Maggie KastWhy did you want to write about the 1930s? It wasn’t exactly a great time.

It was the worst and the best. People were out of work and poor, but rallying and organizing for change. Lynch mobs threatened black people, but black and white marched together in protest for the first time since legal segregation was enacted in the South. Gay people, labeled “inverts,” were closeted and threatened with violence, but “pansy clubs” proliferated in the cities, a new one springing up every time the Vice Squad closed one down.


Sounds like your book is a political novel. True?

Political and personal. The 1930s is the time of my parents. My mother died in 2005, and her letters were given to me, many written in her college days. They revealed a sassy, smart, and daring young woman, quite different from the responsible, stable mother who raised me. I wanted to give that girl a new life on the page, to take her places she never went and never would have wanted to go, to expose her to all the thrilling and dangerous events of her time. I’ve used the background of my parents’ lives, but please note my disclaimer: Henriette Greenberg, my protagonist, is not my mother.

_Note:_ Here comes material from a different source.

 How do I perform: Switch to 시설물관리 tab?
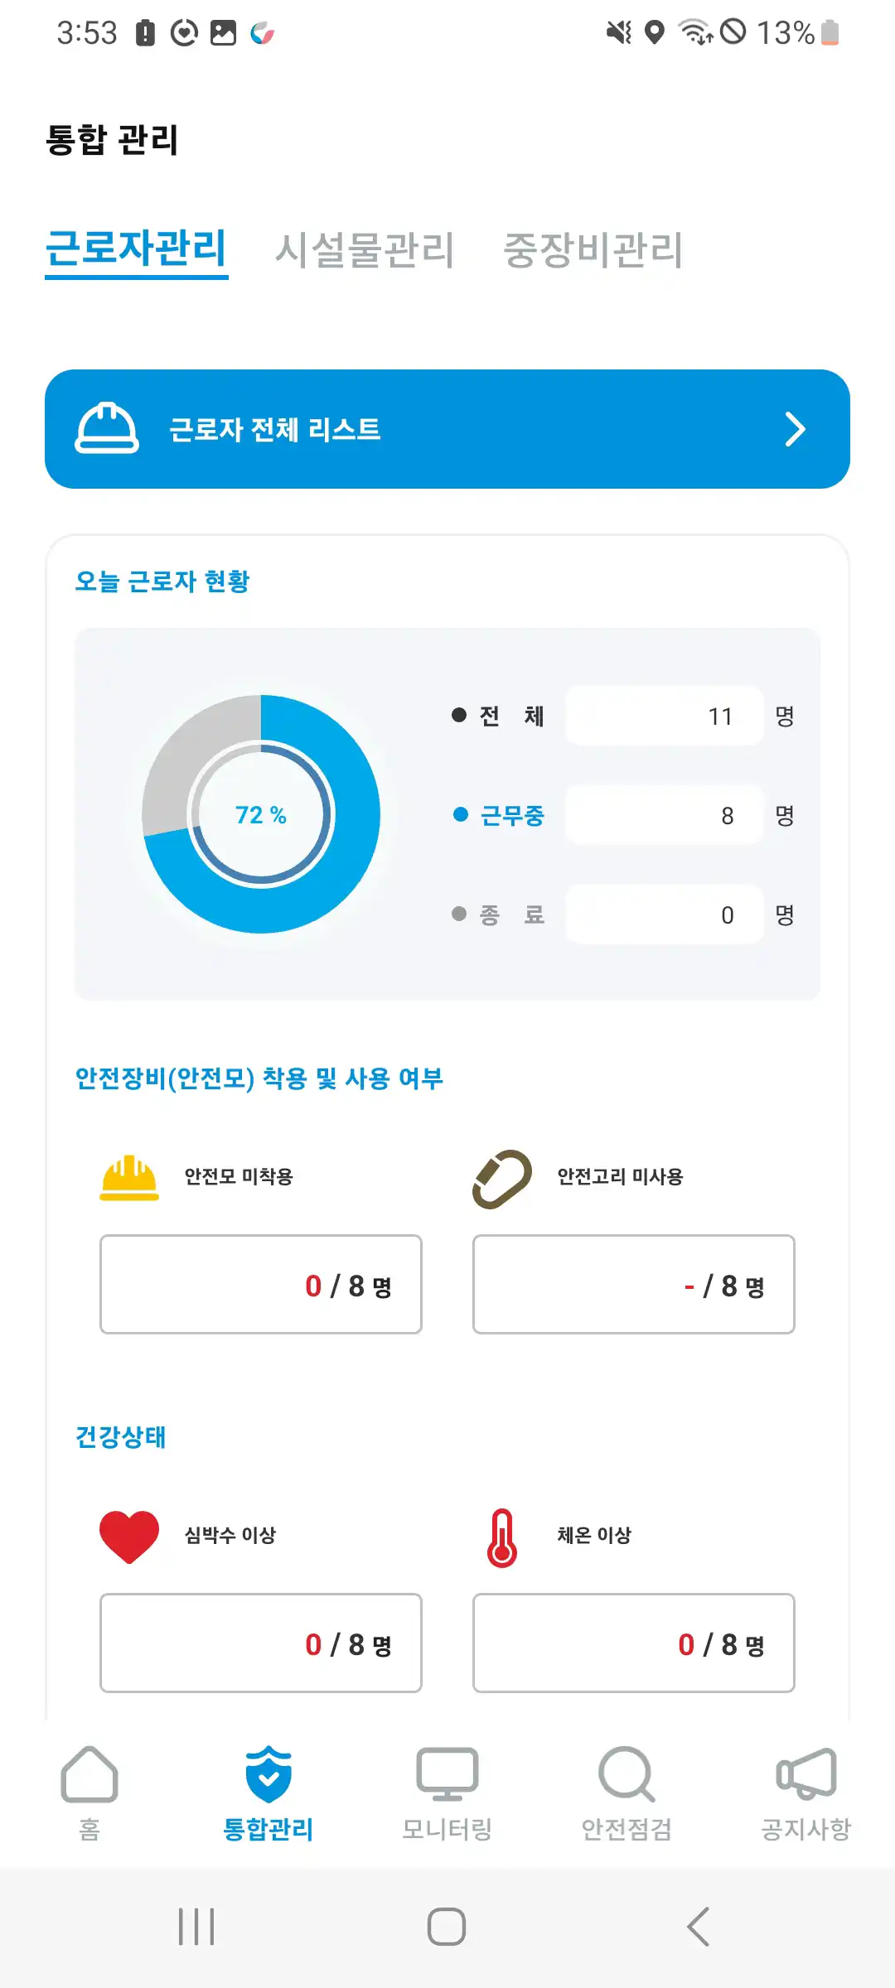[365, 250]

How did Henriette grow from the seed of your mother’s letters? What was this process like and how long did it take?

First I used the letters and then I had to put them aside, so that fact wouldn’t interfere with fiction. From seed to published book, it took seven years, with many twists and turns, many pages in the trash. I had immense critical help from my writing group, Fred Shafer and his novel group, Kevin McIlvoy’s novel workout, and numerous friends who read and commented on drafts.


Why does Henriette make so many mistakes and missteps?

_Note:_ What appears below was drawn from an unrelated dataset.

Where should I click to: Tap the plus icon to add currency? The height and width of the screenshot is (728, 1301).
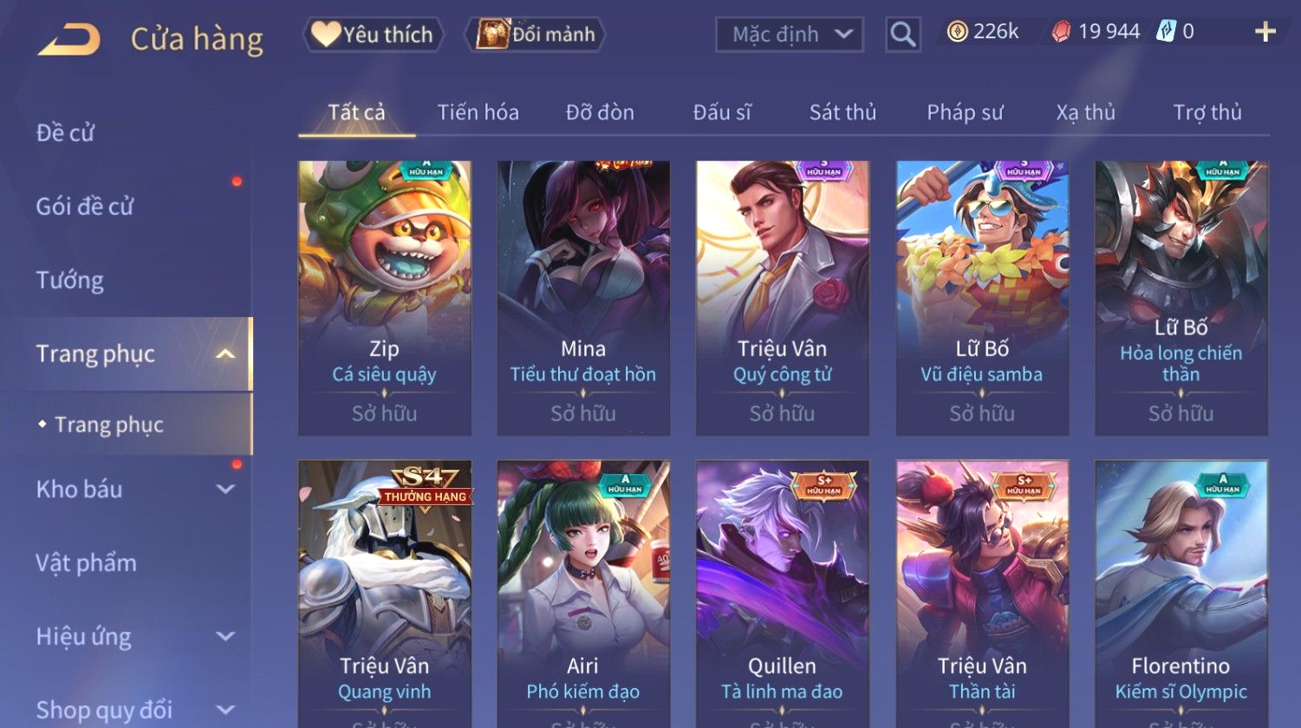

Her abusive home for starters. Her mother doesn’t think much of women and her father is way too fond of young girls. She craves her parents’ approval, fears she may never escape, and mixes up freedom and foolishness.


Does she ever get away?

No spoilers.


You must have done a lot of research. What did you find most interesting about the ‘30s?

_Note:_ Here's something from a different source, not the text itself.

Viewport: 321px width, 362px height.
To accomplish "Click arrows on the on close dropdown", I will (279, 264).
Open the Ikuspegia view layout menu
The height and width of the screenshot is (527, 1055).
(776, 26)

They were so different from today and yet so much the same. No one said “sexual abuse” then and so, unnamed, it lost its right to be recognized. Victims still suffered, but no one knew. Today the term is commonly used, but still, too often, the crime is concealed and denied. In the ‘30s it was progressive to consider sexual “inversion” a disease rather than a crime. Today, forward-looking people consider homosexuality a normal variant, but gay people still suffer misunderstanding and discrimination.


Do you care about historical accuracy?

Yes, especially where well-known figures are concerned. When I quoted them I tried to use their published speech as a source. But more than that I wanted to bring the best and the worst of that time to life through the rhythms and melodies of its jazz and pop music, the smells of its cooking, the sound of its radio, (“the visitor in the living room,”) the outrage of its border blasters, the stink of its Hoovervilles, the hope of its demonstrations and rallies, and its slang, its movies, its shows.



MAGGIE KAST’S first novel, A Free, Unsullied Land, was published by Fomite Press in 2015. An excerpted story, “The Hate that Chills,” won 3rd prize in the Hackney Literary Contests and was published in the Birmingham Arts Journal. She is the author of The Crack between the Worlds: a dancer’s memoir of loss, faith and family, published by Wipf and Stock. She received an M.F.A. in writing from Vermont College of Fine Arts and has published fiction in The Sun, Nimrod, Carve, Paper Street, and others. A chapter of her memoir, published in ACM/Another Chicago Magazine, won a literary award from the Illinois Arts Council and a Pushcart nomination. Her essays have appeared in America, Image, Writer’s Chronicle, and elsewhere.